MATERIAL PROVIDED: Begin

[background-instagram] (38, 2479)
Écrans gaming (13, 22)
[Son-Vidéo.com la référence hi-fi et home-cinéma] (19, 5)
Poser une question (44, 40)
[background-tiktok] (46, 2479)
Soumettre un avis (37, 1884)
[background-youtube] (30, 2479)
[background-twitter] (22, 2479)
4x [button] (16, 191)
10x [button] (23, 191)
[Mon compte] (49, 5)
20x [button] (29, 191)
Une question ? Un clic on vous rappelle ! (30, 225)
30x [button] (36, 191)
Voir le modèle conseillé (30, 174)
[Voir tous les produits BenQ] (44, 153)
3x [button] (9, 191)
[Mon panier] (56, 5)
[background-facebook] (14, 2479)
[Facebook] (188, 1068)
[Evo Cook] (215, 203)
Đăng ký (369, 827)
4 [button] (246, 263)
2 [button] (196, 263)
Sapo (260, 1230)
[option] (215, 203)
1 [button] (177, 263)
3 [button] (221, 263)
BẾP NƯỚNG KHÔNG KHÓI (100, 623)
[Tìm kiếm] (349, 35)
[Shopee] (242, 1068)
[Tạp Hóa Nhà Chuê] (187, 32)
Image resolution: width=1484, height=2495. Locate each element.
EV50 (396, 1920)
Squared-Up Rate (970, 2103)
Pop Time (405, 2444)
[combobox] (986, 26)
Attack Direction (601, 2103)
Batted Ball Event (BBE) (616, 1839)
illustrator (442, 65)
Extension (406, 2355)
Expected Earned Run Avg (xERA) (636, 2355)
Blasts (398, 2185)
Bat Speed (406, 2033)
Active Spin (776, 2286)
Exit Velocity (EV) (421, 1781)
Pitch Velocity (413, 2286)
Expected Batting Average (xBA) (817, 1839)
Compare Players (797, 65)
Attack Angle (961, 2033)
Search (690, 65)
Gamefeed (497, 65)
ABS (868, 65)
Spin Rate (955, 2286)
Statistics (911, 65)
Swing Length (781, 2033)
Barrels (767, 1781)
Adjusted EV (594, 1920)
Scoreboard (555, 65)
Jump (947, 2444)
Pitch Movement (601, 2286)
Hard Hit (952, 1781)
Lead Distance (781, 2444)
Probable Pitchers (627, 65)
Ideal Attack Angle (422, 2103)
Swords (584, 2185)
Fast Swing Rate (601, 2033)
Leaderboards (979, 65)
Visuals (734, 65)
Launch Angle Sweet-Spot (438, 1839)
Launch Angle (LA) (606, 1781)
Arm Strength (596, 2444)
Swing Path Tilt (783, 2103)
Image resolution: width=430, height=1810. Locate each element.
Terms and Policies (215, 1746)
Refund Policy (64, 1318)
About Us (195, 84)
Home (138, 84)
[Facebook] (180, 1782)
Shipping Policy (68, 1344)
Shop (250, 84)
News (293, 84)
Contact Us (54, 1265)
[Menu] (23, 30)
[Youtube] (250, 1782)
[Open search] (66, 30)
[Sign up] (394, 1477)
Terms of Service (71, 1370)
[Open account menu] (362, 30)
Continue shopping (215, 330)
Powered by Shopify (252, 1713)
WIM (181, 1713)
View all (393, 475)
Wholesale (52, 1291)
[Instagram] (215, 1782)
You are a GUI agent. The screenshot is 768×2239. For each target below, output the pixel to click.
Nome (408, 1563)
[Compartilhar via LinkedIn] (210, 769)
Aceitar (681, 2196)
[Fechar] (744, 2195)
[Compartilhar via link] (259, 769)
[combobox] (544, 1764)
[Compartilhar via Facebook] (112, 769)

MATERIAL PROVIDED: End

Copy out the whole listing exactly.

[background-instagram] (38, 2479)
Écrans gaming (13, 22)
[Son-Vidéo.com la référence hi-fi et home-cinéma] (19, 5)
Poser une question (44, 40)
[background-tiktok] (46, 2479)
Soumettre un avis (37, 1884)
[background-youtube] (30, 2479)
[background-twitter] (22, 2479)
4x [button] (16, 191)
10x [button] (23, 191)
[Mon compte] (49, 5)
20x [button] (29, 191)
Une question ? Un clic on vous rappelle ! (30, 225)
30x [button] (36, 191)
Voir le modèle conseillé (30, 174)
[Voir tous les produits BenQ] (44, 153)
3x [button] (9, 191)
[Mon panier] (56, 5)
[background-facebook] (14, 2479)
[Facebook] (188, 1068)
[Evo Cook] (215, 203)
Đăng ký (369, 827)
4 [button] (246, 263)
2 [button] (196, 263)
Sapo (260, 1230)
[option] (215, 203)
1 [button] (177, 263)
3 [button] (221, 263)
BẾP NƯỚNG KHÔNG KHÓI (100, 623)
[Tìm kiếm] (349, 35)
[Shopee] (242, 1068)
[Tạp Hóa Nhà Chuê] (187, 32)
Image resolution: width=1484, height=2495. Locate each element.
EV50 (396, 1920)
Squared-Up Rate (970, 2103)
Pop Time (405, 2444)
[combobox] (986, 26)
Attack Direction (601, 2103)
Batted Ball Event (BBE) (616, 1839)
illustrator (442, 65)
Extension (406, 2355)
Expected Earned Run Avg (xERA) (636, 2355)
Blasts (398, 2185)
Bat Speed (406, 2033)
Active Spin (776, 2286)
Exit Velocity (EV) (421, 1781)
Pitch Velocity (413, 2286)
Expected Batting Average (xBA) (817, 1839)
Compare Players (797, 65)
Attack Angle (961, 2033)
Search (690, 65)
Gamefeed (497, 65)
ABS (868, 65)
Spin Rate (955, 2286)
Statistics (911, 65)
Swing Length (781, 2033)
Barrels (767, 1781)
Adjusted EV (594, 1920)
Scoreboard (555, 65)
Jump (947, 2444)
Pitch Movement (601, 2286)
Hard Hit (952, 1781)
Lead Distance (781, 2444)
Probable Pitchers (627, 65)
Ideal Attack Angle (422, 2103)
Swords (584, 2185)
Fast Swing Rate (601, 2033)
Leaderboards (979, 65)
Visuals (734, 65)
Launch Angle Sweet-Spot (438, 1839)
Launch Angle (LA) (606, 1781)
Arm Strength (596, 2444)
Swing Path Tilt (783, 2103)
Image resolution: width=430, height=1810. Locate each element.
Terms and Policies (215, 1746)
Refund Policy (64, 1318)
About Us (195, 84)
Home (138, 84)
[Facebook] (180, 1782)
Shipping Policy (68, 1344)
Shop (250, 84)
News (293, 84)
Contact Us (54, 1265)
[Menu] (23, 30)
[Youtube] (250, 1782)
[Open search] (66, 30)
[Sign up] (394, 1477)
Terms of Service (71, 1370)
[Open account menu] (362, 30)
Continue shopping (215, 330)
Powered by Shopify (252, 1713)
WIM (181, 1713)
View all (393, 475)
Wholesale (52, 1291)
[Instagram] (215, 1782)
You are a GUI agent. The screenshot is 768×2239. For each target below, output the pixel to click.
Nome (408, 1563)
[Compartilhar via LinkedIn] (210, 769)
Aceitar (681, 2196)
[Fechar] (744, 2195)
[Compartilhar via link] (259, 769)
[combobox] (544, 1764)
[Compartilhar via Facebook] (112, 769)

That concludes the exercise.